## What you will do
The entries are to be returned exactly as written.

--- Supplied data Enclosed Below ---

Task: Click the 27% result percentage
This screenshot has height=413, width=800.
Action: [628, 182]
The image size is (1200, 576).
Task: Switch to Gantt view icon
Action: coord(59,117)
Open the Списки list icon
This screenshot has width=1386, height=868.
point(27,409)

--- End of Enclosed Supplied data ---

## Answer to the exercise
Task: Click the 27% result percentage
This screenshot has height=413, width=800.
Action: [628, 182]
The image size is (1200, 576).
Task: Switch to Gantt view icon
Action: coord(59,117)
Open the Списки list icon
This screenshot has width=1386, height=868.
point(27,409)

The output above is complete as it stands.